Interpretive Summary:

Technical Abstract: Xylella fastidiosa is the causal agent of almond leaf scorch disease (ALSD) and is currently re-emerging in California as a production problem. In addition to X. fastidiosa genotypic data, phenotype information, or the expression of genes, is equally important for understanding the epidemiology and the genetics of this pathogen. We examined the colony morphologies of strains of two X. fastidiosa genotypes isolated from ALSD-affected trees in California.
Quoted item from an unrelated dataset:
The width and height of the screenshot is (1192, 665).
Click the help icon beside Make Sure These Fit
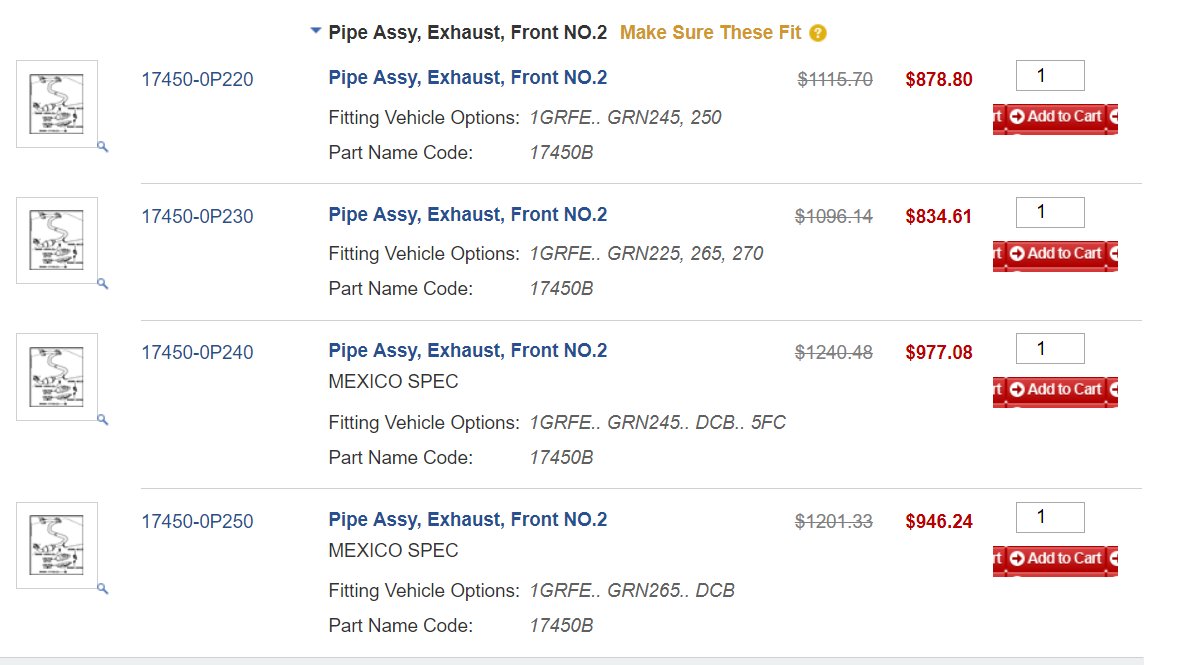tap(817, 33)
Although significant variations occurred during more than 14 sub-culturing passages, the colony morphology associated with each genotype could be found among most strains. Best differentiations were in the early passage cultures. G-genotype strains were typically smooth with entire margin. Most of the A-genotype strains were “pit”-like, or umbonate with a smooth convex center and rough surface in the outskirt. Both A-genotype and G-genotype strains produced colony imprints or surface etchings on PWG medium, suggesting enzymatic depolymerization of gellan polysaccharide. Two candidate genes for gellan depolymerization were identified in silico. The colony morphology data in conjunction with PCR genotyping was used to survey genotype distribution in the central and southern San Joaquin Valley of California. We conclude that the two genotypes did not spread simultaneously.